Probability that n sequences agree in a certain percentage of them

180 Views Asked by At

I am trying to work out what the probability that $n$ coin toss sequences of length $k$ match in $m$ spots. The simplest example would be two sequences of a given length. If I toss a coin 100 times, twice, how many of positions in the sequence will match? My intuition tells me that if I have a fair coin (so $p = 0.5$) then I should expect two random sequences to on average, agree in 50% of their locations. I also think that I am correct in saying that the probability of two sequences of length $k$ being in complete agreement is $p^q (1-p)^{(k-q)}$ where $q$ is the number of heads in the sequence.

However, I am unable to formalize my particular question (which is a fraction of the sequence, independent of subsequence length), nor am I able to extend this to the probability that 3 sequences of a particular length agreeing in 50% of their locations. Any help would be appreciated.

Edit: To be more specific, I am having difficulty with the combinatorics involved when the probability $p \neq 0.5$. Suppose the first sequence contains 2 heads. It can be $HHTT$ or $HTHT$ or $THTH$ etc.. it doesn't matter. Now I want to calculate the probability that another sequence matches $0, 1, 2, 3, \mathrm{or}\ 4$ of those outcomes. I have chosen $HHTT$ as the first sequence and enumerated the possible matching sequence for each case.

In the case of 0 matching outcomes, the only possibility is

\begin{array}{cccc} & T & T & H & H \\ \end{array}

In the case of 1 matching outcome, the possibilities are:

\begin{array}{cccc} & H & T & H & H \\ & T & H & H & H \\ & T & T & T & H \\ & T & T & H & T \\ \end{array}

In the case of 2 matching outcomes, the possibilities are:

\begin{array}{cccc} & H & H & H & H \\ & H & T & T & H \\ & H & T & H & T \\ & T & H & T & H \\ & T & H & H & T \\ & T & T & T & T \\ \end{array}

In the case of 3 matching outcomes, the possibilities are:

\begin{array}{cccc} & H & H & T & H \\ & H & T & T & T \\ & H & H & H & T \\ & T & H & T & T \\ \end{array}

Finally, for all 4 matching outcomes, the only possibility is:

\begin{array}{cccc} & H & H & T & T \\ \end{array}

Now the number of combinations for matching $m$ outcomes for a sequence of length $k$ is given by ${k\choose m}$. The only problem is, because the probability is not $0.5$, I need to enumerate how many of those contain $x$ number of $H$, so I can sum up $p^q (1-p)^{(k-q)}$, each multiplied by the appropriate prefactor. However, I am unable to identify the appropriate pattern. This is the main difficulty I am having.

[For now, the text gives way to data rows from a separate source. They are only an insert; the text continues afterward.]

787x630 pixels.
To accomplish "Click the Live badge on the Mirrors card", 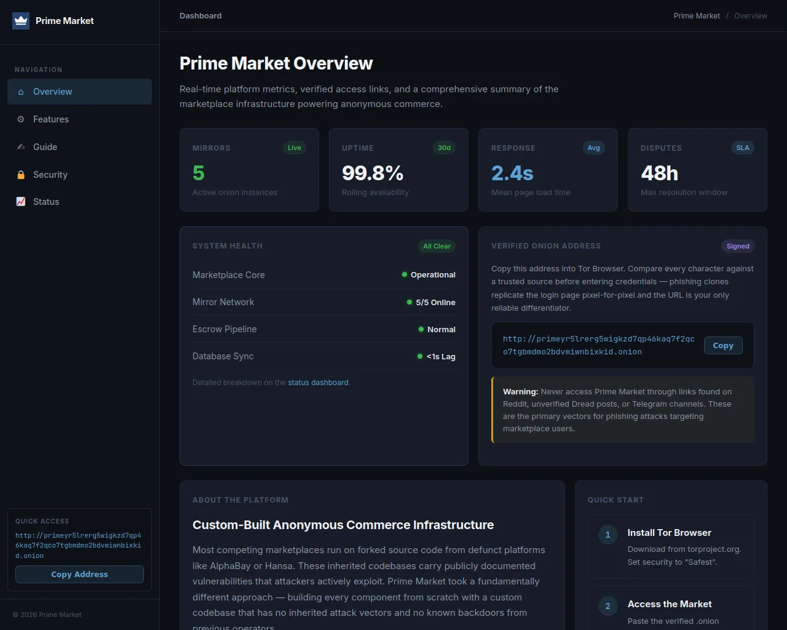I will tap(295, 148).
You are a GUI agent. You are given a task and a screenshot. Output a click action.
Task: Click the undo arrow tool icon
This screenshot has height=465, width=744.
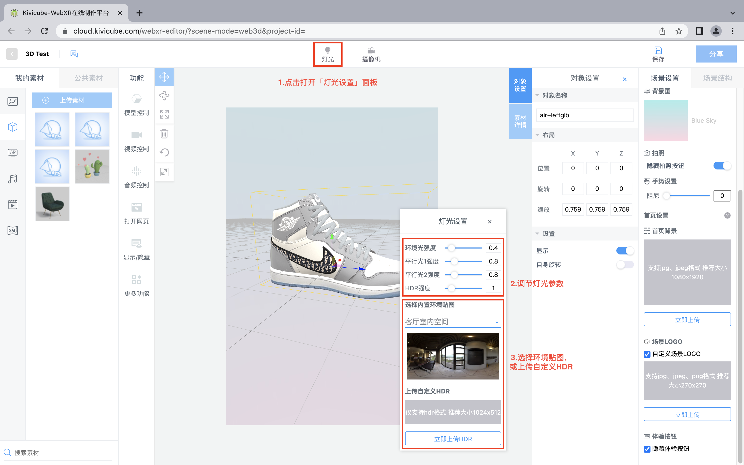tap(164, 153)
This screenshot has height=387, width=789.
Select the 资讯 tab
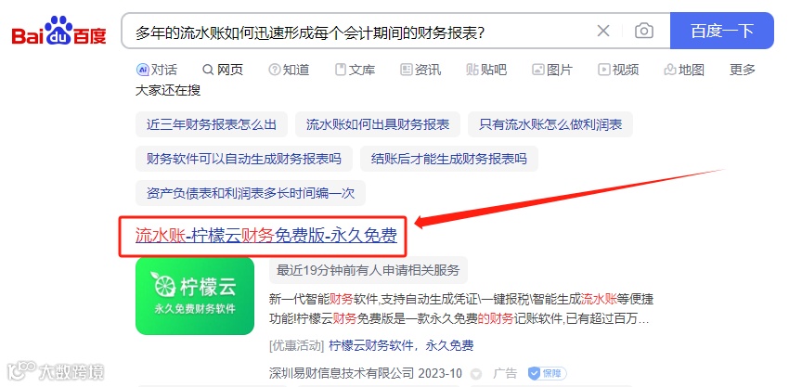[x=420, y=70]
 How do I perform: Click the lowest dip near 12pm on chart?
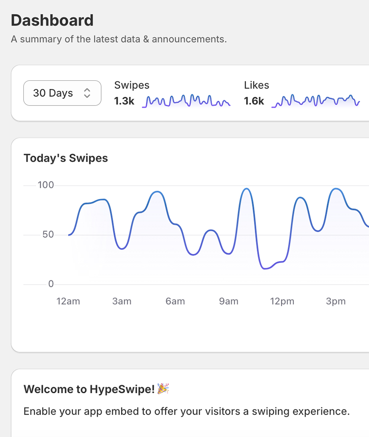[x=265, y=268]
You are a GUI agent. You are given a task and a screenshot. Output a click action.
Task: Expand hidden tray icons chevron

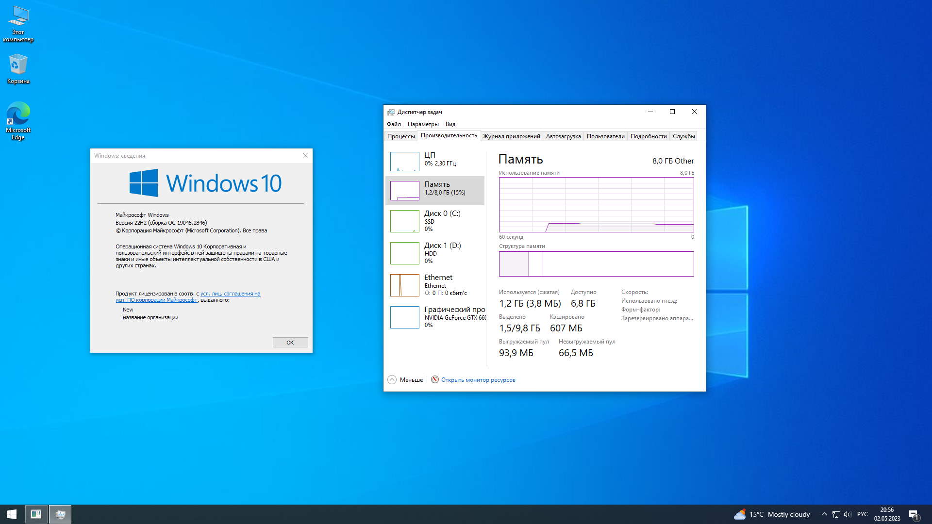pos(824,514)
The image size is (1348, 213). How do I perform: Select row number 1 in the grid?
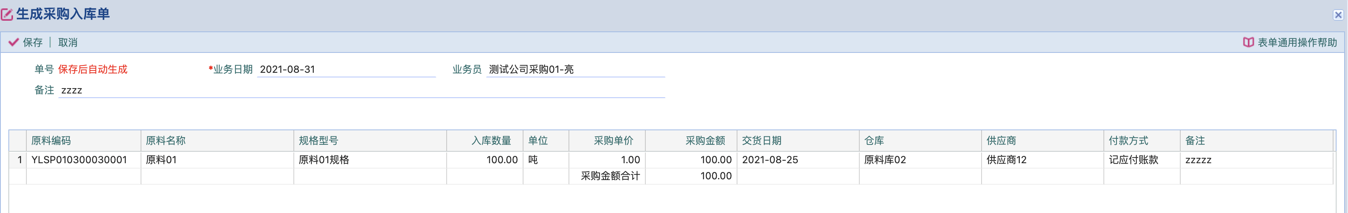tap(19, 160)
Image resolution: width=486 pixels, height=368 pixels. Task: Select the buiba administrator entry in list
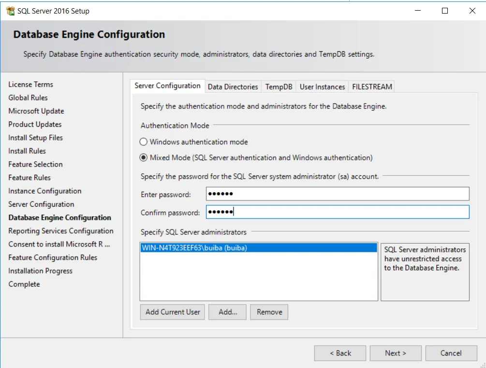pyautogui.click(x=258, y=248)
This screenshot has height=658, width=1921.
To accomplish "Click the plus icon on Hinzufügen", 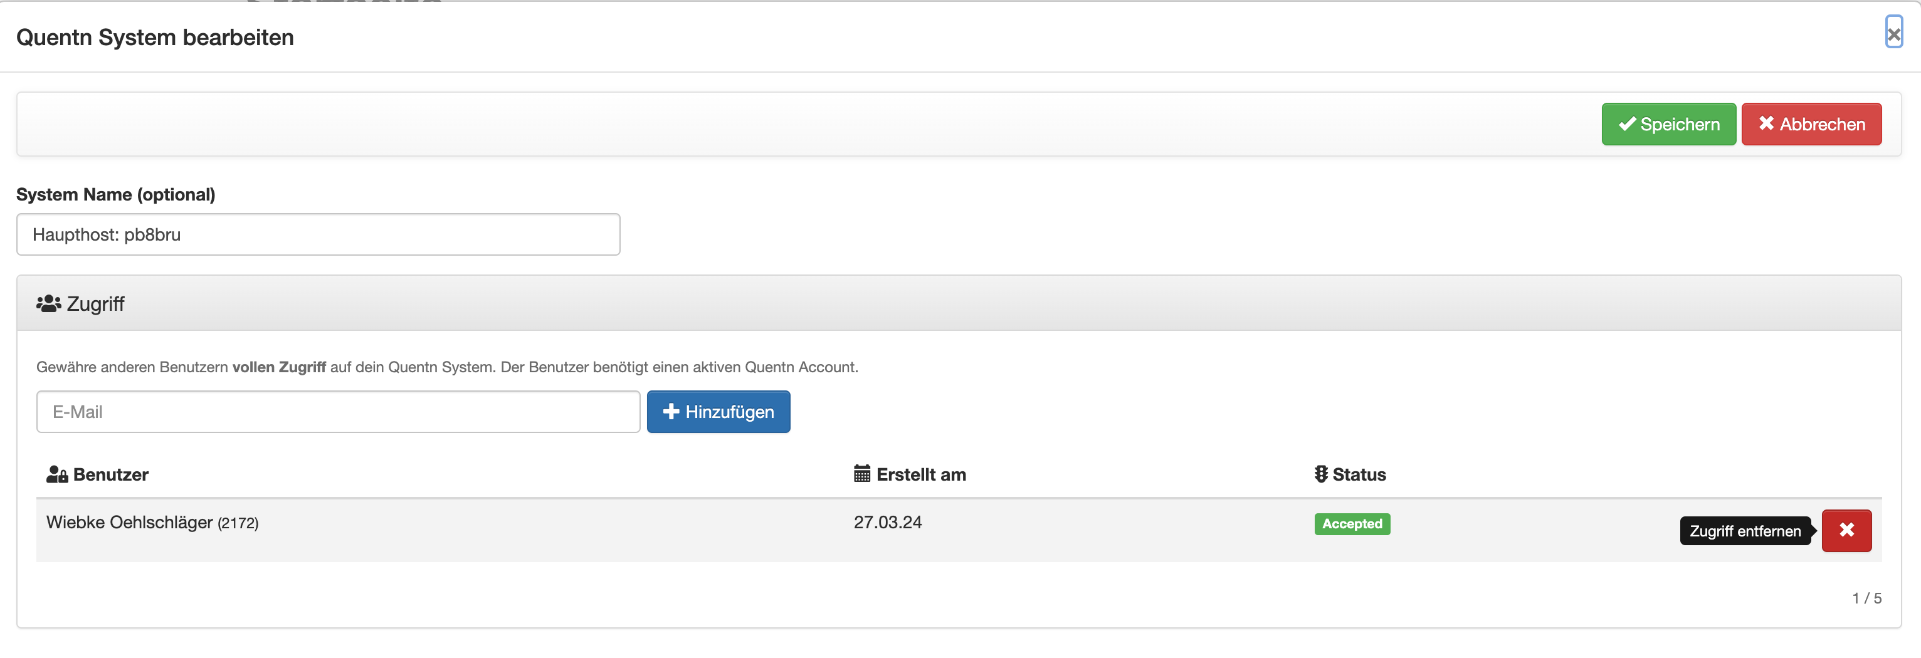I will tap(670, 411).
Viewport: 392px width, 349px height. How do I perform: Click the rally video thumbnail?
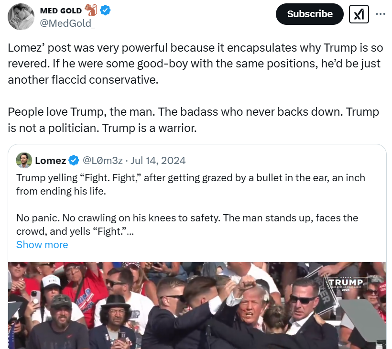click(x=196, y=306)
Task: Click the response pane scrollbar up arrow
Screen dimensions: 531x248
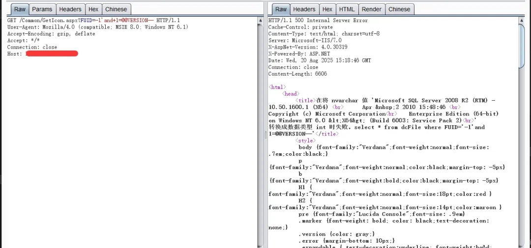Action: (522, 20)
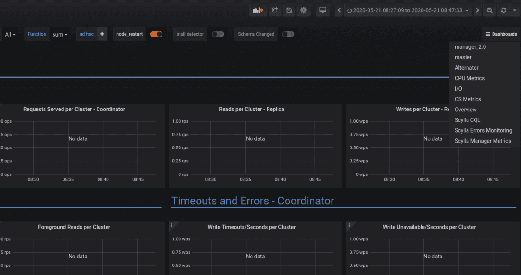The image size is (521, 275).
Task: Open the sum function dropdown
Action: coord(60,34)
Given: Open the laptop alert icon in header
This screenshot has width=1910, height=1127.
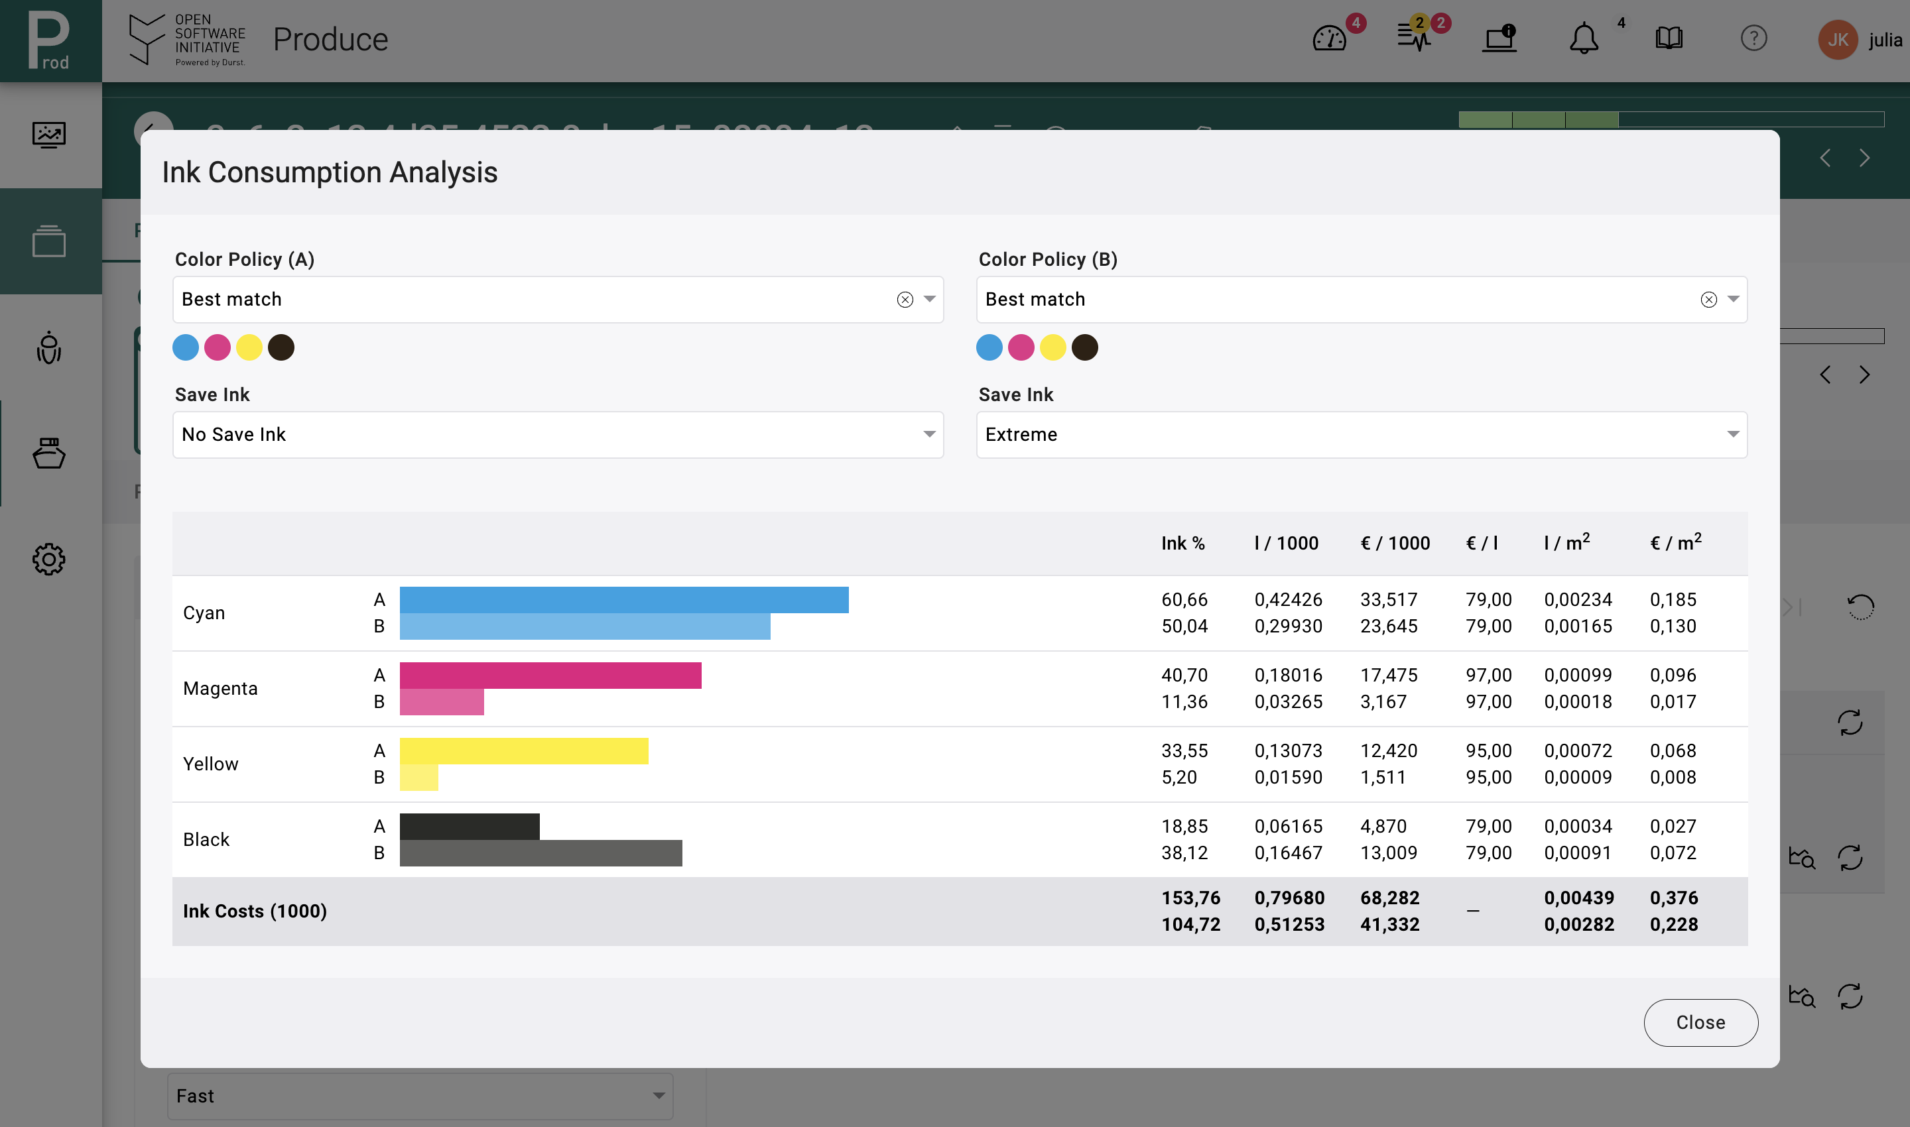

Any help towards figuring out a formula for the probability of two (or more!) sequences of length $k$ matching in $m$ spots, where the probability of each outcome is not 0.5 would be greatly appreciated.

Thanks!

2

There are 2 best solutions below

0
On BEST ANSWER

We are going to imagine that the set of all our rolls form a grid.

So if I rolled HTTH, TTTH, HHHH. The grid created would be:

HTTH  
TTTH
HHHH

Now when we are looking for match we can just look at each column of our grid individually. If every element in the column is the same we have a match.

Now we can rephrase our problem in terms of our grid

We want to calculate the probability of getting:

  • $m$ matching columns
  • In a grid with $k$ columns and $n$ rows
  • With $p$ being the probability any element is a heads

We can know view our problem as a simple case of binomial probability with each of our columns being a trial.

There are $\binom{k}{m}$ ways we can select the $m$ columns we want as our matching columns.

The probability of getting a matching column is $p^n+(1-p)^n$ since we can have all heads or all tails in our column.

And of course the probability of not having a match in a column is $1-(p^n+(1-p)^n)$

This leaves us with

$$\binom{k}{m}(p^n+(1-p)^n)^m(1-p^n-(1-p)^n)^{k-m}$$

As our final probability.

I also wrote a program in java to verify this and the formula seems to be correct you can look at the code yourself here.

6
On

When you are matching two sequences of a fair coin it doesn't matter what the first one is. It might as well all be heads. Each toss matches with chance $0.5$ The chance of perfect agreement is just $\frac 1{2^n}$ where $n$ is the total number of tosses. Similarly, the chance of matching in $m$ out of $n$ positions is ${n \choose m}\frac 1{2^n}$. You are correct that this is maximized at $50\%$ matches. For reasonably large $n$ the distribution of matches is approximately normal with mean $0.5n$ and standard deviation $\sqrt {\frac n4}$

When you talks of three sequences agreeing, assuming you mean they all have a common value at a given position, the chance is $25\%$. The first one can be anything and the others each have $50\%$ chance to match it. You would therefore expect triple matches in $\frac 14$ of the locations.